I struggled briefly with this in 1992 when I had done massive rewrite of an old MUD codebase. We had a successful game, but wanted to do our own thing, and people were willing to pay for it, yet the DikuMUD license strictly forbid us to make money. A competitor, at the time, also had based theirs on the same codebase, and they opted to blatantly ignore the copyright, rip out all traces of it, and basically lie to everyone including themselves. Their logic was "none of the original code exists" and "we have done massive rewrites and improvement" and generally ignoring the fact that they started with 20,000 lines of code. They were charging for items in the game, and making too much money to stop.

I was admittedly envious. But I researched copyright law, and consulted my conscience, and decided I could not even use the code I had written because I honestly did not architect the game server from scratch.

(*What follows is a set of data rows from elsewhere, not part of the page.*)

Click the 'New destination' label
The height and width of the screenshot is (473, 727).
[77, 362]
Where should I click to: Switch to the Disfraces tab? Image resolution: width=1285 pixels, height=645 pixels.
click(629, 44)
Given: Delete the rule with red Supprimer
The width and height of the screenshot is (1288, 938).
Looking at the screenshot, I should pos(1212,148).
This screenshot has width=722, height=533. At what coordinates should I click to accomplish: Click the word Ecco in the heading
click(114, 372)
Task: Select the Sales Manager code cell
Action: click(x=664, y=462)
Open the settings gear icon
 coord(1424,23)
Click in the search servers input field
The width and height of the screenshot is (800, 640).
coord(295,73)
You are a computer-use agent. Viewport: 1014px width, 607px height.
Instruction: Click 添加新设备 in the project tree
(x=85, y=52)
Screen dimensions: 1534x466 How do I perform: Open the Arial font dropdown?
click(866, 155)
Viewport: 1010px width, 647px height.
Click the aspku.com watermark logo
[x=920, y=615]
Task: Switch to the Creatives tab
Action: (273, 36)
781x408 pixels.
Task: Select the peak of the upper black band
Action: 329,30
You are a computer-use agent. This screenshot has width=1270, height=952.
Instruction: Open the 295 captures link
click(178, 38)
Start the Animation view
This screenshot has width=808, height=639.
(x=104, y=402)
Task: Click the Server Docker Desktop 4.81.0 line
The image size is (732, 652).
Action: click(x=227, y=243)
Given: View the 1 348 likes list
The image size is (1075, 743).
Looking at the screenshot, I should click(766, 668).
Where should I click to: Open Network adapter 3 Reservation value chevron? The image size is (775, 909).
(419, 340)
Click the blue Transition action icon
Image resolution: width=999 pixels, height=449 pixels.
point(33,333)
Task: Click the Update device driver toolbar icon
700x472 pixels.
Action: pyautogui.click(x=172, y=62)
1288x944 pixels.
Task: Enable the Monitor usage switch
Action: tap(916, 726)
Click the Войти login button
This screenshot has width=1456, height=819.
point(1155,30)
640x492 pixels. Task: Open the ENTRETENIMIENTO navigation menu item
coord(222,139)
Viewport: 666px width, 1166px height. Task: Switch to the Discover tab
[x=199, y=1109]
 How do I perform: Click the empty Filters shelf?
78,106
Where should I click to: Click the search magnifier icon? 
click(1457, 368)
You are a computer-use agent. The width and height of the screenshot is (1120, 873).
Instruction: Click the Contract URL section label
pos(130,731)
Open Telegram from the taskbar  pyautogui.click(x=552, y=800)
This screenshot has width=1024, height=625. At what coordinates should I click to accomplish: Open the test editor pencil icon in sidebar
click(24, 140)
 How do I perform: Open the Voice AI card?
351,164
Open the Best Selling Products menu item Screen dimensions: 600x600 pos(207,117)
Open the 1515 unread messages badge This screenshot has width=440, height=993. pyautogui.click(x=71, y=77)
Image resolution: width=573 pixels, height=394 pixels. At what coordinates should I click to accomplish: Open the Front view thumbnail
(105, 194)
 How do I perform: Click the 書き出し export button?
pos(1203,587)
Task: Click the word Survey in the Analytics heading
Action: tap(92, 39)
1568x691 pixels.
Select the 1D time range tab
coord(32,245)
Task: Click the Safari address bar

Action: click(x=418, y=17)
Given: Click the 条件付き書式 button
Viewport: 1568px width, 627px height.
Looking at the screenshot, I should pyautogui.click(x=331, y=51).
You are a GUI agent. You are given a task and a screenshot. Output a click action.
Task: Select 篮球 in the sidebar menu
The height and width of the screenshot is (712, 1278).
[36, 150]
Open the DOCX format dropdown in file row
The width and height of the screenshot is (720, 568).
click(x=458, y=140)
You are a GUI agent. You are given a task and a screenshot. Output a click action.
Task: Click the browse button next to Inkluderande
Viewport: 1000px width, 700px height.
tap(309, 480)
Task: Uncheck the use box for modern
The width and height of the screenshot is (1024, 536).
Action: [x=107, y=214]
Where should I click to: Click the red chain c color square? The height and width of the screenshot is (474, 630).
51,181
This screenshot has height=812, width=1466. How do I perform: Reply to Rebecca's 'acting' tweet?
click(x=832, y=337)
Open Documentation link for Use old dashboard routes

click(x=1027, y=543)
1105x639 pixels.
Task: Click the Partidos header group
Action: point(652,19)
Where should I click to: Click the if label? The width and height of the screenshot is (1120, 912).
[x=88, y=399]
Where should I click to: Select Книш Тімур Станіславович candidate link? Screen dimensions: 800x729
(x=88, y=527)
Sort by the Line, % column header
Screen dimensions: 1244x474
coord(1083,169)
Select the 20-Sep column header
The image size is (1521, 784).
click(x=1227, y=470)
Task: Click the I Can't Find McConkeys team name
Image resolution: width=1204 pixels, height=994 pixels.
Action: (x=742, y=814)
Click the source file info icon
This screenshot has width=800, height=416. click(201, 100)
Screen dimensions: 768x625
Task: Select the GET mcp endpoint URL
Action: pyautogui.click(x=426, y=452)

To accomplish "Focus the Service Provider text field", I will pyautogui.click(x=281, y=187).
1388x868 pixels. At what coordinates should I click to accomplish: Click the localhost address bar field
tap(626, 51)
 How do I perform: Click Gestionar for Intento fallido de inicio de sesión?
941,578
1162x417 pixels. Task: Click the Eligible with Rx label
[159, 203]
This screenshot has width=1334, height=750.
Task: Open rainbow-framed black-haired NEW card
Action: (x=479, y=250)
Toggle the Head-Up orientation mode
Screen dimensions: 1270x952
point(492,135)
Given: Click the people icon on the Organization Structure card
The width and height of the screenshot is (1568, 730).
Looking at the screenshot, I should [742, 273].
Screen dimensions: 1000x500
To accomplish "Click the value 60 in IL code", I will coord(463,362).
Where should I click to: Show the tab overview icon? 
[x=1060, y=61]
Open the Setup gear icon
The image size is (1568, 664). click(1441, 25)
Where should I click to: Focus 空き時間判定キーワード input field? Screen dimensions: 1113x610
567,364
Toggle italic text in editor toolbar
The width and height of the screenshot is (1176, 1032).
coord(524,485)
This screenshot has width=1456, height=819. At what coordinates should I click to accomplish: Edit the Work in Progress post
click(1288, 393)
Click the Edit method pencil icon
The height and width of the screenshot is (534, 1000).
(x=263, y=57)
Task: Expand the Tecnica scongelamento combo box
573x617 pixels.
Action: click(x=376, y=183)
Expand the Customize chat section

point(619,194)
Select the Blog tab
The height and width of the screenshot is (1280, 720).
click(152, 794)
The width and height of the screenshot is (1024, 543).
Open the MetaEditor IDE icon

So I decided to put my money where my mouth was and write from scratch, with a copy of W. Richard Steven's UNIX Network Programming with me at all times, I started. Writing from scratch, my way, taught me so much more than when I had rewritten DikuMUD, and it also taught me that I didn't really understand what it meant to stand on someone else's shoulders. Within six months I had 50,000 lines of operational code that I could call mine. I named it MUD++ and released it under BSD. Badly written in early style C++, it was still the first free, open source C++ MUD that I am aware of. To this day nobody can take it away from me. I had the best TCP server at the time, nobody else could do a "hot reboot" without dropping players, and soon everyone was stealing the feature (and I've noted many GPL MUDs have snippets of my BSD code -- always interesting how GPL can hijack BSD-ware but not vice-versa). Eventually, I moved on, so it wasn't like the decision was a make or break for my fortune, but while the other guys made a lot of money for a while, last I looked they had dwindled, in a world of graphical games there isn't much mass demand for text anymore.

The story doesn't end... a few years later, I was working for IBM and Disney hired us to write a realtime 3D multiplayer game for Epcot center, and I was able to use the TCP core from MUD++ as a base for that game server! Had I not owned my own code, I wouldn't have been allowed to use it, and it honestly saved me weeks of coding time. In the end, I am proud of the choices I made and I have a story to tell my kids.

People understate and underestimate the benefit of starting with someone else's framework to build on.

If you think you "own" it, test yourself. Start over, with a Python book beside you. See how it feels. Don't cheat and don't look at the old codebase. Look at the output. Force yourself to think through every aspect on your own, doing the honest research. You'll be better for it, and likely have a better product.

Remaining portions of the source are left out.